Please can someone confirm if the Property Inspection Report is a required document? 

I have spoken to my landlady and she hasn't heard of it before and nor had the local council. The owner is happy to write a letter stating that I am the sole tenant of the flat and that my husband has her permission to live there once his visa is approved. 

I also have a signed tenancy agreement and deposit statement.

I read through the requirements thoroughly and it listed a number of documents stating that ANY of them could be used as proof of accommodation provision. I have three of the documents on the list, surely this property inspection report isn't required in that case?

Thanks,
KHP


----------



## nyclon (Apr 3, 2011)

KHP said:


> Hi there,
> 
> Please can someone confirm if the Property Inspection Report is a required document?
> 
> ...


You don't need a housing inspection report. They are recommended for people who are staying with family or friends or who are living in shared accommodation. It's to confirm that the dwelling will not be over crowded with the addition of another person. As you have a lease in your name and you and your souse will be the only one's living there, your tenancy agreement, letter from your landlord and council tax statement will be sufficient.


----------



## KHP (Oct 25, 2012)

nyclon said:


> You don't need a housing inspection report. They are recommended for people who are staying with family or friends or who are living in shared accommodation. It's to confirm that the dwelling will not be over crowded with the addition of another person. As you have a lease in your name and you and your souse will be the only one's living there, your tenancy agreement, letter from your landlord and council tax statement will be sufficient.

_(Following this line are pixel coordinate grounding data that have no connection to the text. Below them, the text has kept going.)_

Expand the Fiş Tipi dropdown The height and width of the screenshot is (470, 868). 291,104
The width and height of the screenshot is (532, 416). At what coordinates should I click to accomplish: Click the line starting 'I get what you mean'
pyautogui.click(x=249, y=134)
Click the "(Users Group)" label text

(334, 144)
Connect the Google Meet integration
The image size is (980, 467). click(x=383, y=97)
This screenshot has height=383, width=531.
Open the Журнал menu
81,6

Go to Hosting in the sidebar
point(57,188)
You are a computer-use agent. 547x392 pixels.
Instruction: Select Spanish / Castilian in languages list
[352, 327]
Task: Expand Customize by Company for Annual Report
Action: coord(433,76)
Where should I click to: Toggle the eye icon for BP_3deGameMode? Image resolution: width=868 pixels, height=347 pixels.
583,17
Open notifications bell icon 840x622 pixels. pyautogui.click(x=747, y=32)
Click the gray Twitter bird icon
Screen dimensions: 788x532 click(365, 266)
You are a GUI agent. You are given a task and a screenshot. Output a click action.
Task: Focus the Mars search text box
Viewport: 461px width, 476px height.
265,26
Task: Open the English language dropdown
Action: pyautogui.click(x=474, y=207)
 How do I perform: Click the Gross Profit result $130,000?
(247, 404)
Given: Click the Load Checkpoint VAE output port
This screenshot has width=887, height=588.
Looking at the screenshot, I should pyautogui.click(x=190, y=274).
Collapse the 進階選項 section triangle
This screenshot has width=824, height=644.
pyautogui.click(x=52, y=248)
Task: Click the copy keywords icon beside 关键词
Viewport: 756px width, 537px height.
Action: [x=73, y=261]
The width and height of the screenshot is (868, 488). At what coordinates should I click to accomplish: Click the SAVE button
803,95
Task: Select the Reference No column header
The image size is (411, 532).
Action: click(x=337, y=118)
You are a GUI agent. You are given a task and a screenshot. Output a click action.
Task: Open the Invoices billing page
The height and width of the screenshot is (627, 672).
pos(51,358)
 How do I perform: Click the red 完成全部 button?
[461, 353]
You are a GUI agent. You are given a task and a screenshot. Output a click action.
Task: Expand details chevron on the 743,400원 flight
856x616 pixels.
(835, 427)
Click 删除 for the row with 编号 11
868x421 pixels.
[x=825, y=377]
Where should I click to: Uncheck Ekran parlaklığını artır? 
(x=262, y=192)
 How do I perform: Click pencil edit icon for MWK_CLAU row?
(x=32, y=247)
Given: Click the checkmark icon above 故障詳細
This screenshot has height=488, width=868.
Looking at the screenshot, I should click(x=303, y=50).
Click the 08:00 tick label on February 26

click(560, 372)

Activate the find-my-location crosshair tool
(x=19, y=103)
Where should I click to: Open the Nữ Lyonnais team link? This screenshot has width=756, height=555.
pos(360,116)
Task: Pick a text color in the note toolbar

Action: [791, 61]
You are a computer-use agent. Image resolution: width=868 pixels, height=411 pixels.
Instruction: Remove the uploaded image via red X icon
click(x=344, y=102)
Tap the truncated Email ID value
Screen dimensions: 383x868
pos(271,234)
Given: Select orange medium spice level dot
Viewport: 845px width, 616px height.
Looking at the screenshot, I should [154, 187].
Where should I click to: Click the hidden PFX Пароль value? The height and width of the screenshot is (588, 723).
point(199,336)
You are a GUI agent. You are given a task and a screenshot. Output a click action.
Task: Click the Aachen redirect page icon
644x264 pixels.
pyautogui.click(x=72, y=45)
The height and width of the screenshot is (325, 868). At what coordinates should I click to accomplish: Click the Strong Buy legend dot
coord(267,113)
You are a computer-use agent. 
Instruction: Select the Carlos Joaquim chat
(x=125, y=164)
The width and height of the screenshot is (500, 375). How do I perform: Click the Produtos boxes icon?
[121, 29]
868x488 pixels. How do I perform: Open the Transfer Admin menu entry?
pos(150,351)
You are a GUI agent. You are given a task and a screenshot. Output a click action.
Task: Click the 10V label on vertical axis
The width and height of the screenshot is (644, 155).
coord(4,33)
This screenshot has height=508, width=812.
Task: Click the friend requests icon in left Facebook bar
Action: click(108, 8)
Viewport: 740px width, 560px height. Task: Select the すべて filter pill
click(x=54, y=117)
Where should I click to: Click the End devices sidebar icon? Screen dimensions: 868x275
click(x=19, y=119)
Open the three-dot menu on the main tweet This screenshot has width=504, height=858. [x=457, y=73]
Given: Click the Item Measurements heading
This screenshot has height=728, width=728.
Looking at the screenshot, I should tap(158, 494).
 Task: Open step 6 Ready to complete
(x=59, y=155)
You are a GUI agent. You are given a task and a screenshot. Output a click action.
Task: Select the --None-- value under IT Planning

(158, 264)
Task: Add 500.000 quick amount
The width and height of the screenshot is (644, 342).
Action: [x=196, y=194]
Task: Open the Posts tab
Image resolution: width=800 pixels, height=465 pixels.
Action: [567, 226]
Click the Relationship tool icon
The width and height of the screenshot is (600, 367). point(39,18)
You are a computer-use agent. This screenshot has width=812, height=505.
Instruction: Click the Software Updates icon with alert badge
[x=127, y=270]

Thanks Nyclon! That's great.

KHP


----------



## Mckennacam (Apr 22, 2013)

Can anyone advise on whether or not I would need one for a spouse visa application?
I share a two double bed flat with the landlord. She has written a letter and I have my tenancy agreement and council tax form (which shows we both live there).
She won't supply any of her documents or copies. So I can only submit the paperwork I have. 

But I have contacted a survey company who said it was definitely a requirement not a suggestion.

And advice would be greatly appreciated.

Thanks


----------



## Joppa (Sep 7, 2009)

When a property is shared other than with your immediate family, inspection report is highly recommended. While you may be approved without, what take chances and prospect of delay? Contact your local council, usually the environmental health, about it in the first instance.


----------



## angela2014 (Jan 13, 2014)

Sorry to be redundant but it really seems (to me at least) that there's still some confusion over who should get a property inspection. If my husband and I (applying for a spouse visa) will be living in Oxford with his parents in a 5 bedroom house, we should probably have one then?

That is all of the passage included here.